→ **TESTO DI PARTENZA**
+ + + + +
Prevenire il cancro: possibile ma la gente non prende le medicine

Se è ormai assodato che esistano medicine in grado di prevenire l’infarto o altre patologie cardiovascolari, per quel che riguarda il cancro le cose sono molto più complesse.

Secondo un articolo di Gina Kolata apparso sul New York Times, le precauzioni che gli Americani prendono – nella maggior parte dei casi – non hanno un’efficacia scientificamente provata e possono addirittura rivelarsi pericolose per la salute. Al contrario, le poche medicine veramente utili nella lotta ai tumori, spesso vengono completamente ignorate.

E’ il caso del finasteride, una medicina generica del costo di circa due dollari al giorno, che – è stato dimostrato – sarebbe in grado di prevenire fino a 50mila casi di cancro alla prostata all’anno. Un quarto di quelli diagnosticati ogni anno solo negli Stati Uniti (circa 192 mila), che causano la morte di più di 27 mila uomini ogni 12 mesi.

Anche uno stretto “parente” del finasteride, il dutasteride, avrebbe lo stesso effetto, ma nonostante ciò queste medicine continuano ad essere ignorate, mentre altri integratori non solo inefficaci, ma potenzialmente pericolosi continuano a essere assunti come deterrenti allo sviluppo della malattia.

Prevenire i tumori, del resto, si dimostra sempre più complicato. Così come risulta ostico convincere le persone – diffidenti verso le nuove scoperte e spaventate dagli effetti collaterali – a ingoiare pillole anticancro. Lo si vede nel caso del tumore al seno, per cui esistono due medicinali in grado di ridurre le possibilità di sviluppare la malattia del 50 per cento.

Gli scienziati lo hanno provato, ma i dottori continuano a non prescriverle e le donne a non volerle prendere. Il che spinge le case farmaceutiche a non investire nella ricerca sulla prevenzione, ritenuta economicamente svantaggiosa.

Al di là del non fumare sigarette e – per quanto riguarda il cancro al seno – del non assumere estrogeni e progestin durante la menopausa, sono pochissime le precauzioni sicuramente efficaci.
+ + + + +
(Righe contenute in un dataset)
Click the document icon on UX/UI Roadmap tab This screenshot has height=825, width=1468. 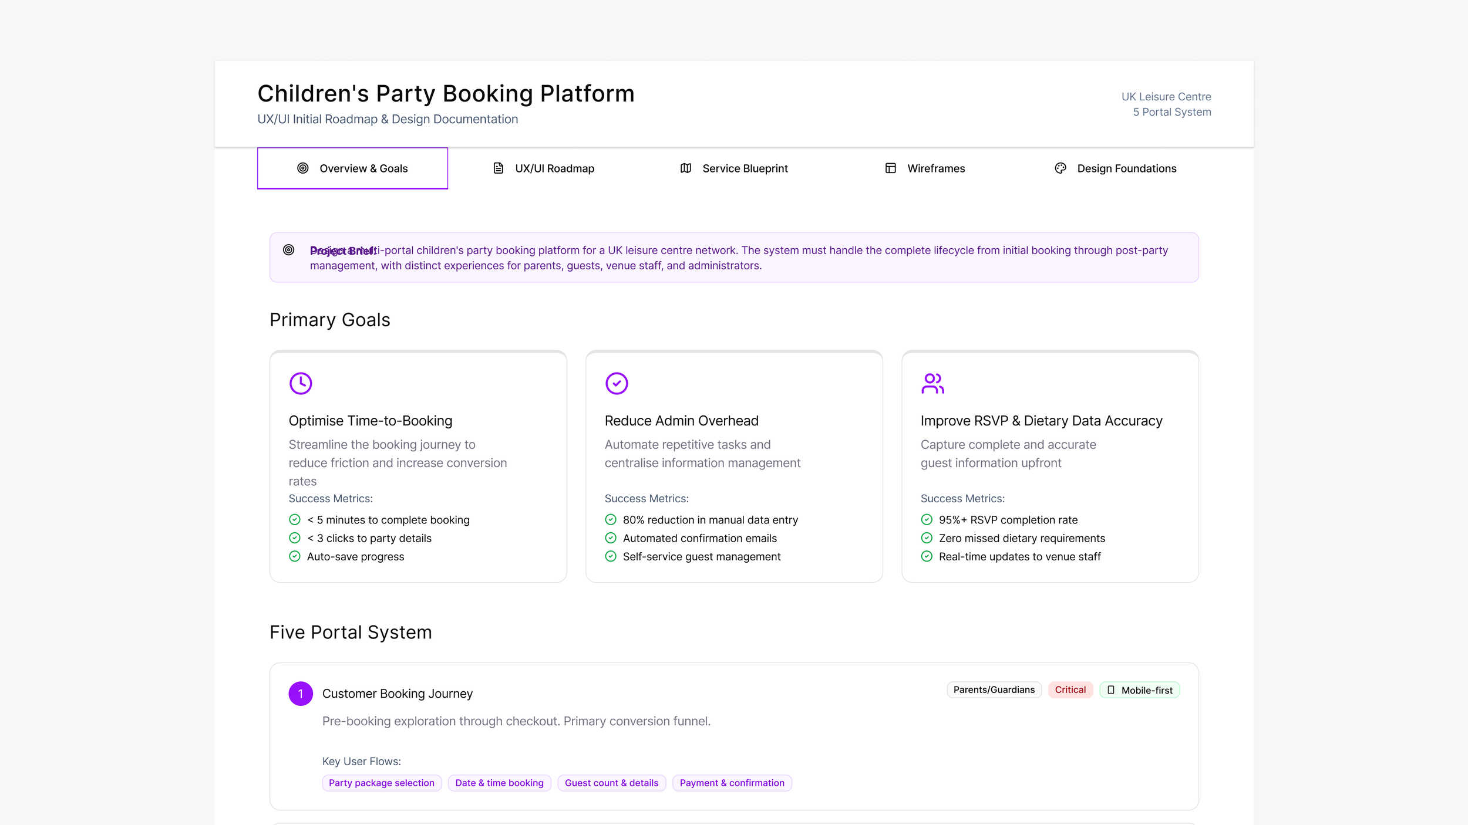498,168
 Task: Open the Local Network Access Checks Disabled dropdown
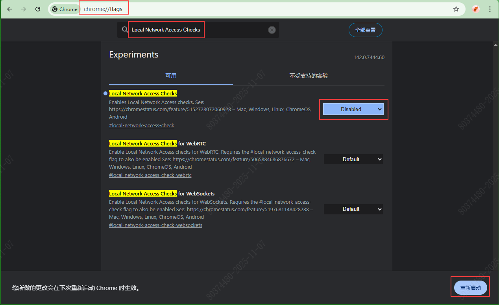click(353, 109)
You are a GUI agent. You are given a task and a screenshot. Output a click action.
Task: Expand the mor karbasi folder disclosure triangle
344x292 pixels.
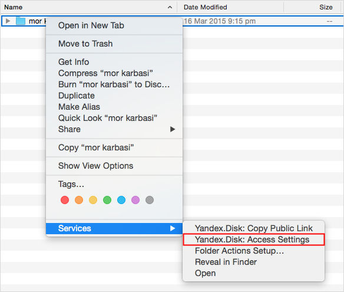click(8, 21)
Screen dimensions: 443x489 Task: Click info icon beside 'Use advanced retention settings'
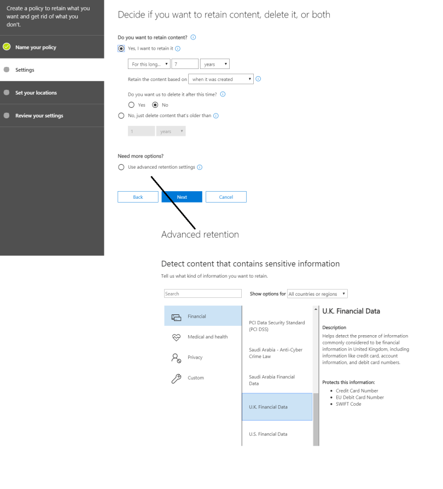click(x=199, y=167)
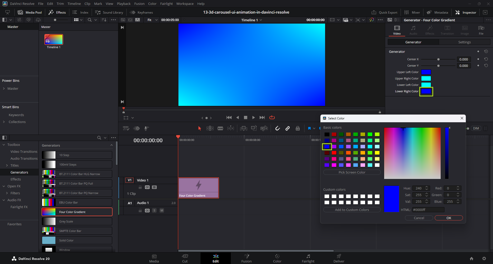This screenshot has width=493, height=264.
Task: Click the loop playback button
Action: tap(272, 117)
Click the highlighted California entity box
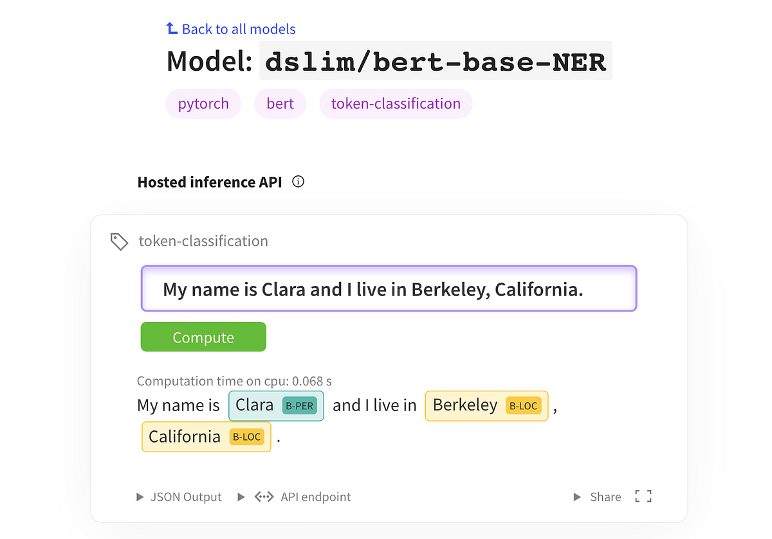Viewport: 772px width, 539px height. (x=207, y=437)
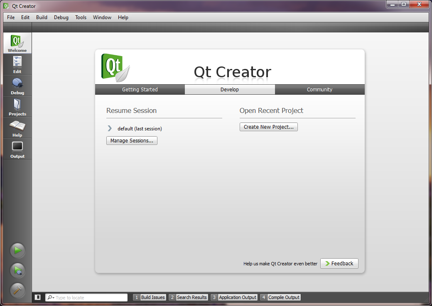Switch to Welcome mode in sidebar
This screenshot has width=432, height=306.
(x=17, y=43)
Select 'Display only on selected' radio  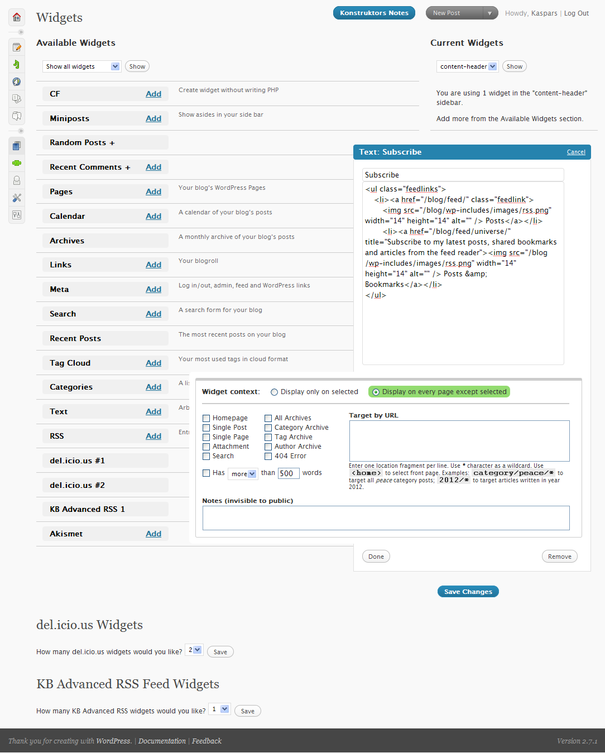[x=275, y=392]
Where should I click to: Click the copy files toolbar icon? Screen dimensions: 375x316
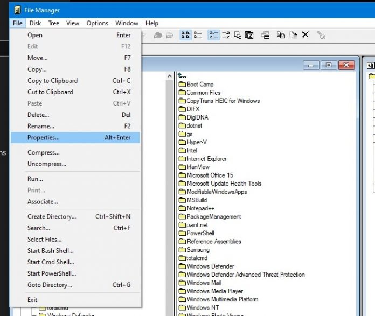click(x=281, y=35)
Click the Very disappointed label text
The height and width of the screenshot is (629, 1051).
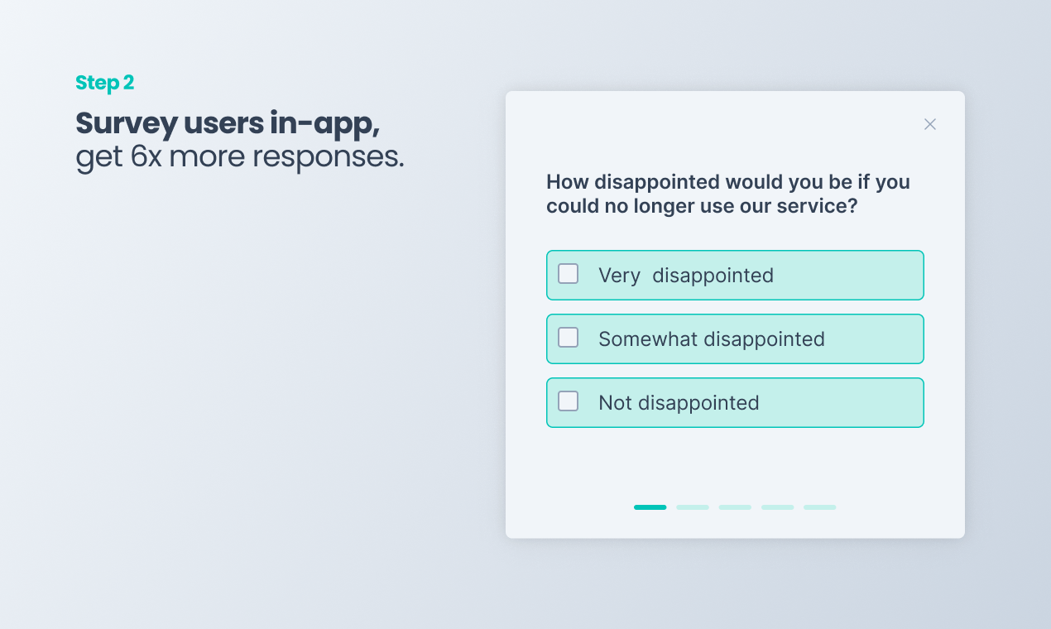click(685, 276)
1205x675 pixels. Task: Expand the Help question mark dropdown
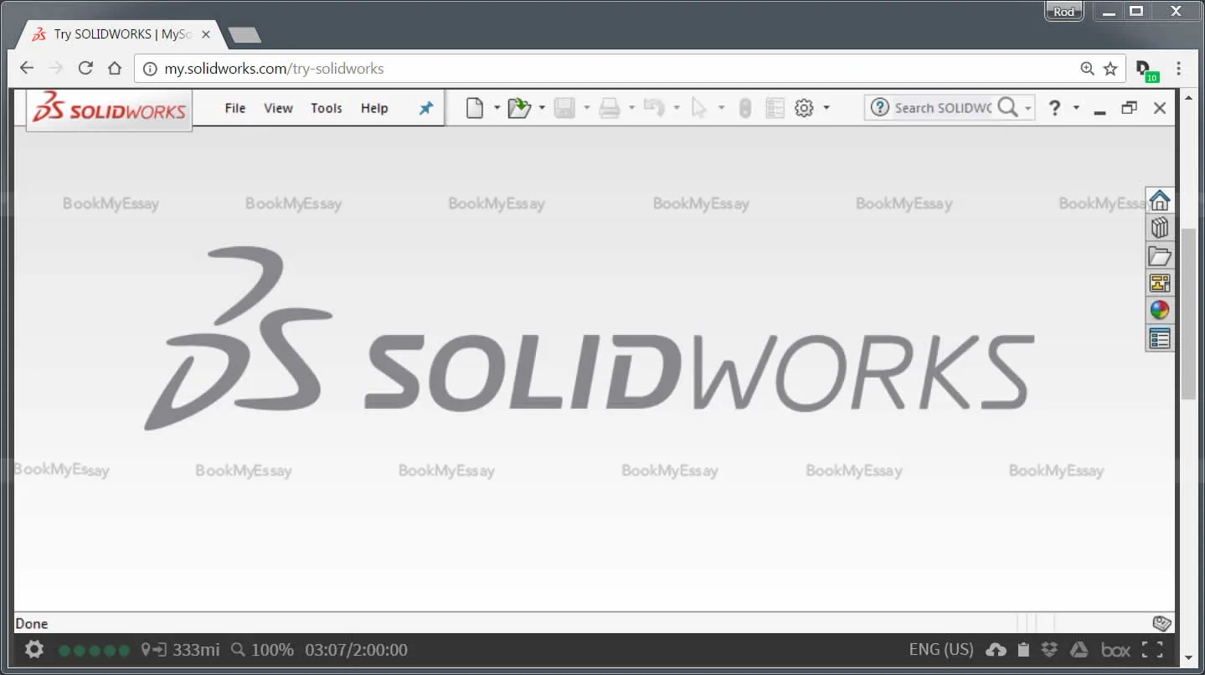click(x=1076, y=108)
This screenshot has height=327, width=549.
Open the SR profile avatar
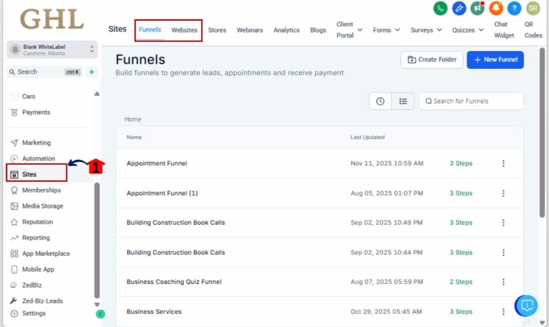click(533, 9)
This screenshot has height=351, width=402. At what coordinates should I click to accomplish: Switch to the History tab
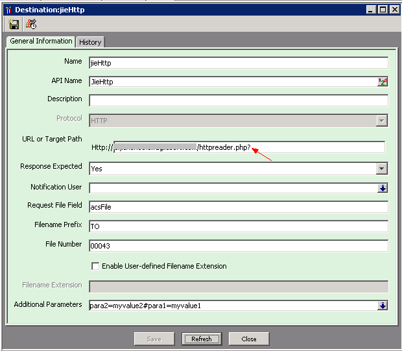(90, 42)
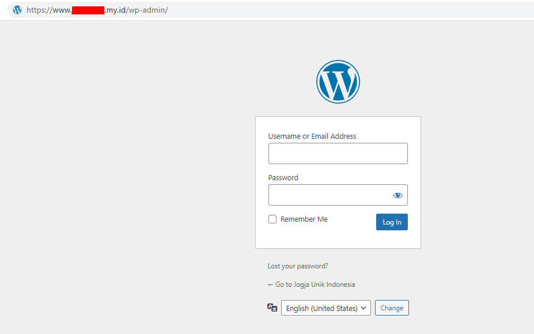Click the WordPress favicon in the address bar
Viewport: 534px width, 334px height.
(x=17, y=10)
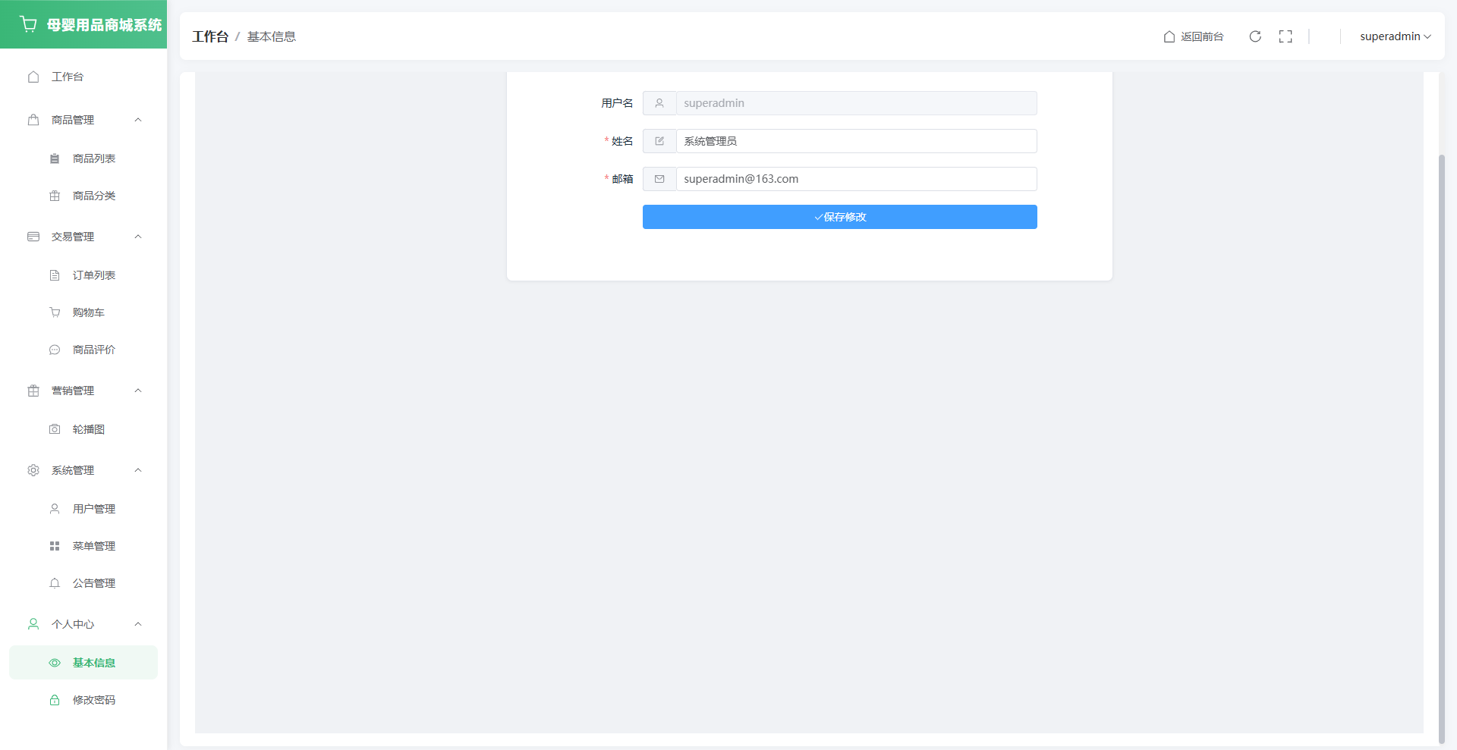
+ + + + +
→ **CONSEGNA 1**
Elenca tutte le cifre espresse in migliaia che compaiono nell'articolo sulla prevenzione del cancro, ciascuna con ciò a cui si riferisce.
→ **CONSEGNA 2**
Stampa il tratto dell'articolo sulla prevenzione del cancro che va da "Prevenire i tumori, del" fino a "ritenuta economicamente svantaggiosa.".
→ **CONSEGNA 3**
Indica se ciascuna affermazione concorda con l'articolo sulla prevenzione del cancro, rispondendo sì o no e citando le parole decisive del testo.
(a) Il finasteride costa circa due dollari al giorno.
(b) Le case farmaceutiche investono molto nella ricerca sulla prevenzione.
(c) Per il tumore al seno esistono due medicinali che riducono del 50 per cento le possibilità di sviluppare la malattia.
Le righe non hanno alcun legame con l'articolo sulla prevenzione del cancro.

→ **RISPOSTA 1**
- 50mila: i casi di cancro alla prostata che il finasteride sarebbe in grado di prevenire ogni anno.
- Circa 192 mila: i casi di cancro alla prostata diagnosticati ogni anno solo negli Stati Uniti.
- Più di 27 mila: gli uomini che muoiono ogni 12 mesi per questi tumori.

→ **RISPOSTA 2**
Prevenire i tumori, del resto, si dimostra sempre più complicato. Così come risulta ostico convincere le persone – diffidenti verso le nuove scoperte e spaventate dagli effetti collaterali – a ingoiare pillole anticancro. Lo si vede nel caso del tumore al seno, per cui esistono due medicinali in grado di ridurre le possibilità di sviluppare la malattia del 50 per cento.

Gli scienziati lo hanno provato, ma i dottori continuano a non prescriverle e le donne a non volerle prendere. Il che spinge le case farmaceutiche a non investire nella ricerca sulla prevenzione, ritenuta economicamente svantaggiosa.

→ **RISPOSTA 3**
(a) Sì: "una medicina generica del costo di circa due dollari al giorno".
(b) No: "Il che spinge le case farmaceutiche a non investire nella ricerca sulla prevenzione, ritenuta economicamente svantaggiosa."
(c) Sì: "per cui esistono due medicinali in grado di ridurre le possibilità di sviluppare la malattia del 50 per cento".